Néanmoins, les jambes d'Eva se meuvent avec vélocité, précisément dans ce monde brumeux et opalescent où les contours des silhouettes s'estompent dans le brouillard, lui-même monument de la ville, de cet en dessous au dessus, faisant partie intégrante de l'identité de l'endroit, et l'enlever serait priver la cité de sa délicate harmonie, fragile édifice tenant tant à la couleur locale de la pierre, l'aspect et le goût de l'eau, qu'à l'enchevêtrement complexe et indéchiffrable - pour les esprits non avertis, et peu le sont encore - des rues, avenues, cours et culs-de-sac secrets, sauf pour Eva qui survole le pavé, sans vraiment le battre, et pourtant le son obsédant de ses talons, rythme entêtant et enivrant, portant haut les coeurs et les esprits quand elle passe à côté d'homme de peu de foi, les laissant retomber tandis que son pas, et son souvenir avec lui, s'attarde un instant dans les volutes de brumes épaisses, assourdi par celles-ci, de moins en moins audible, pour finir par n'être plus qu'un vague ressenti, une réminiscence obscure, puis très vite un oubli, une case blanche dans le cerveau obtus, une de plus parmi les autres, une place vide parmi les ombres...

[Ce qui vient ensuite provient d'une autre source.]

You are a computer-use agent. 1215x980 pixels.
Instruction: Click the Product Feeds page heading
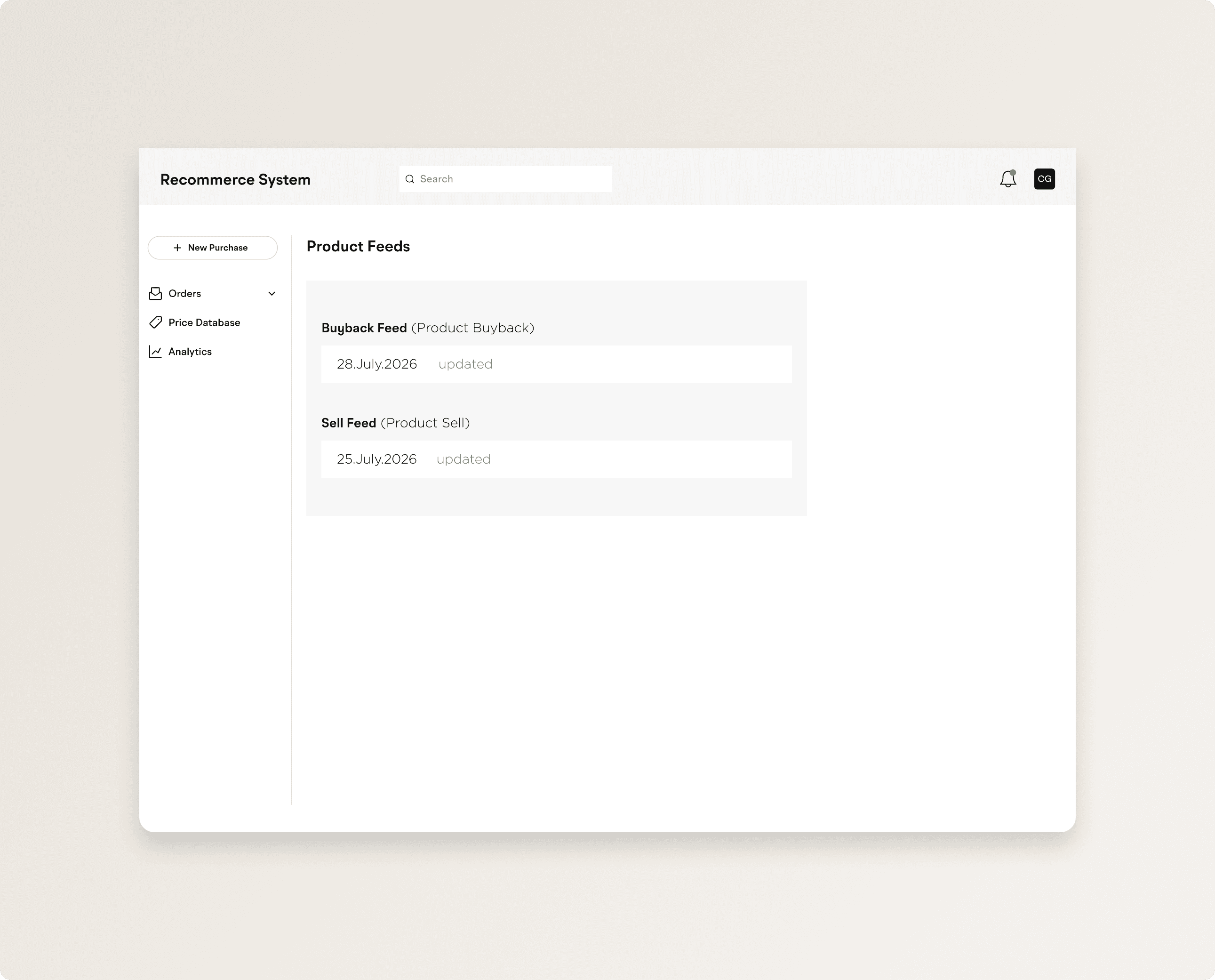pos(358,247)

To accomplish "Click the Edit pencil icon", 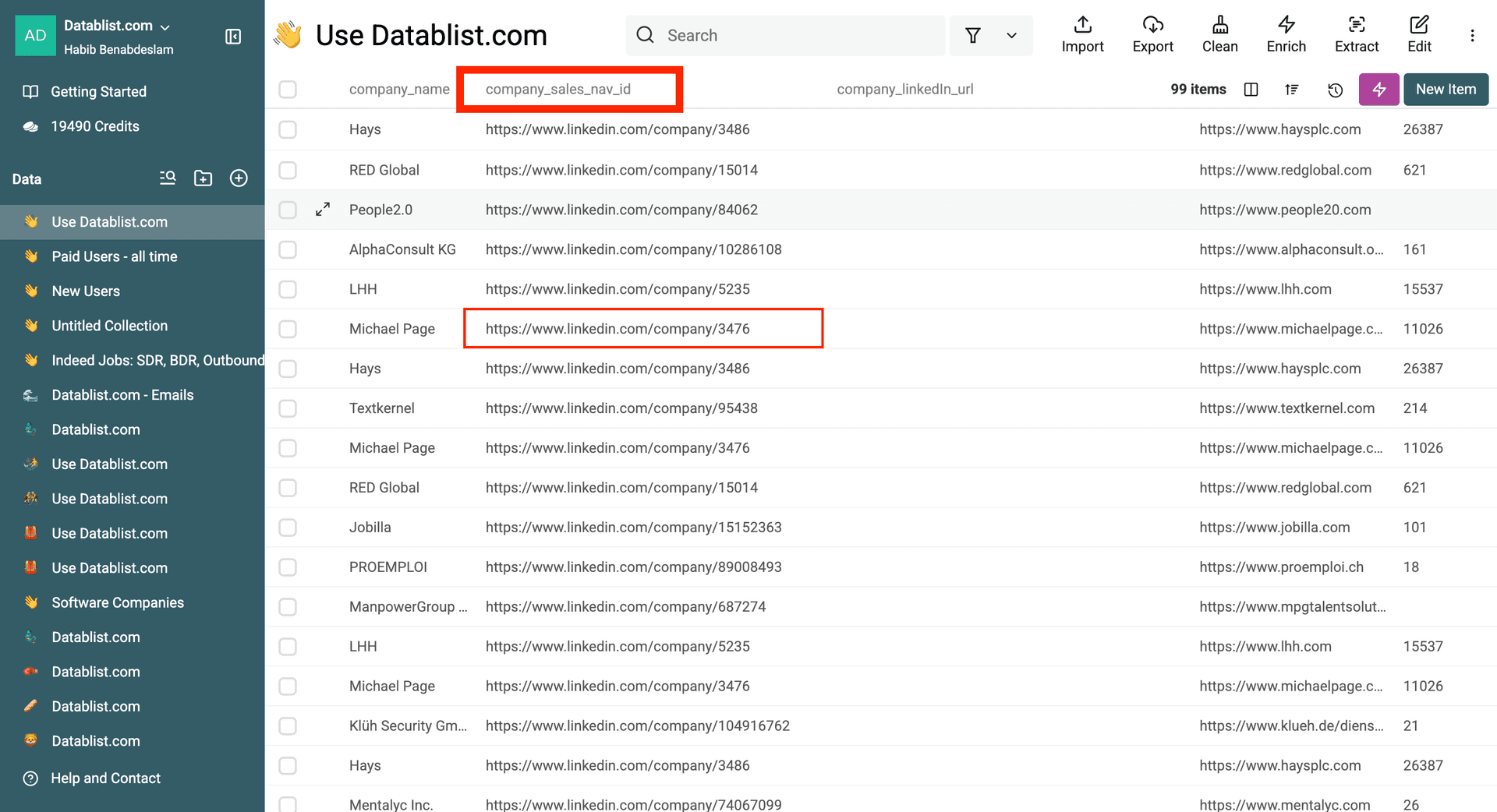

Le hasard n'est en rien impliqué dans la marche nocturne d'Eva sur ces chemins labyrinthiques, et sa nonchalante vitesse le prouve avec rigueur, la dame sait pertinemment non seulement où elle se rend, mais aussi ce qu'elle doit y faire, et également comment elle va le faire, savourant, d'ailleurs, par avance son acte plus ou moins délictueux, du moins, espérant pouvoir ajouter à sa mission une touche beaucoup plus personnelle.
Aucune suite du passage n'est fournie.